◆ **Activities**:
- A) Answer these questions using the passage on the red heifer.
(i) Which king does the Midrash describe as baffled by the law of the red heifer?
(ii) What is the defining criterion of the category of mitzvot called chukim?
(iii) With what phrase does the Torah introduce the laws of the red heifer?
- B) Pick up the passage on the red heifer and continue it after its final sentence.

◆ **Excerpt**:
◇ ◇ ◇
Certainly the most esoteric chapter in the Torah is the law of the “red heifer” (parah adumah), commanded by G‑d to Moses (Numbers 19) as an antidote to the state of ritual impurity engendered by contact with death. The Midrash describes how King Solomon, “the wisest of men,” was baffled by it; and how Moses, the very vehicle of G‑d’s communication of His Torah to man, turned pale upon encountering the prospect of contamination by death, and found utterly incomprehensible the process of its rectification, crying out to G‑d: “Master of the universe! This is a purification?!”
It’s not just that the law of the red heifer cannot be logically explained; indeed, there exists an entire category of mitzvot, called chukim (“decrees”), whose defining criteria is that they transcend human understanding. What’s unique about the red heifer is that while the other chukim at least follow an internal logic of their own, the laws of the red heifer are fraught with paradox and inconsistency.1
Thus the laws of the red heifer are introduced by the Torah with the phrase “This is the chok of the Torah,” as if to say: this is the Torah’s ultimate chok, the mitzvah that most vividly demonstrates the supra-rationality of its Divine commandments.
◇ ◇ ◇
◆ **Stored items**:
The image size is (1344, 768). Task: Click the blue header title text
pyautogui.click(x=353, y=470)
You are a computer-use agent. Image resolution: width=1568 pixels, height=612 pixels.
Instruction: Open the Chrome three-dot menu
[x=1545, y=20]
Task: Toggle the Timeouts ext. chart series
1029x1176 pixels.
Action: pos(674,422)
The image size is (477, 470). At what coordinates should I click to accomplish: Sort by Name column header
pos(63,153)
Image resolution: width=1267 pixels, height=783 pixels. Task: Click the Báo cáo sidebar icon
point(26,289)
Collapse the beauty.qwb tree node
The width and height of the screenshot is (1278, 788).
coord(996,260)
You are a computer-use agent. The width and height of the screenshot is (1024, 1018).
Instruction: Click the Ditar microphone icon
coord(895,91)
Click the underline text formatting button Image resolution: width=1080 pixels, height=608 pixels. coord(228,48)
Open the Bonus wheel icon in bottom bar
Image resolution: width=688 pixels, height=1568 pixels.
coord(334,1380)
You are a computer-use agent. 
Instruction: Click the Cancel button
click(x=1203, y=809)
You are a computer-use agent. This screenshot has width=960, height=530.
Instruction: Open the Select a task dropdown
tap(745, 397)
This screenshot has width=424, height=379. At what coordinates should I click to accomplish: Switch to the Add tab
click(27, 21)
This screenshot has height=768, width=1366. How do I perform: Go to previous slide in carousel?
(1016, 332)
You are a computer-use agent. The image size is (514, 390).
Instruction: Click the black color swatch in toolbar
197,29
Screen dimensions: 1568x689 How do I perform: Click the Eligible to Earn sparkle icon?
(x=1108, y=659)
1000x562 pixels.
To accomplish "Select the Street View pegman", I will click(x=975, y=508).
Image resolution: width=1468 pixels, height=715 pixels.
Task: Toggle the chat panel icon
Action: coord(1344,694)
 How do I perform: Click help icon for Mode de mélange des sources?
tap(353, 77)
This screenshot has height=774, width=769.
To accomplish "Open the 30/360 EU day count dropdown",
◇ ◇ ◇
◆ **Responses to the exercise**:
- A)
(i) King Solomon, "the wisest of men."
(ii) They transcend human understanding.
(iii) "This is the chok of the Torah."

- B)
The Mystery of Death
Indeed, explains the Lubavitcher Rebbe (in a talk delivered upon the conclusion of the sheloshim [30-day mourning period] for his wife), the most incomprehensible of human experiences—the phenomenon of death—can be sublimated only with the most incomprehensible of Divine mitzvot, the ashes and water of the red heifer.
Physically and biologically, death makes perfect sense (indeed, it is the phenomenon of life that defies explanation). Yet we all—even a man such as Moses—find death utterly incomprehensible, utterly devastating to our sense of reality. Despite all the “evidence” to the contrary, something deep inside us insists that life is the natural, axiomatic state of the human being, and that its cessation is a violation of the most basic law of existence.
For such, in truth, is the fundamental nature of man. True, the human body is physical flesh, and as such shares the dissolutive nature of all things physical. But it is animated by a soul that is a “spark of the Divine” and fortified with the eternity and indestructibility of its Source. In essence, human life is eternal.
Indeed, the first man was created to live forever. But then he violated the Divine will, thereby distancing himself from his Source and introducing the phenomenon of death into the human experience.
Our sages tell us that when the children of Israel stood at Sinai to receive the Torah from G‑d, they were restored to the original perfection in which man was first created. The Torah reinstated the original, unadulterated bond between G‑d and man, so that man was once more granted “freedom from the angel of death.”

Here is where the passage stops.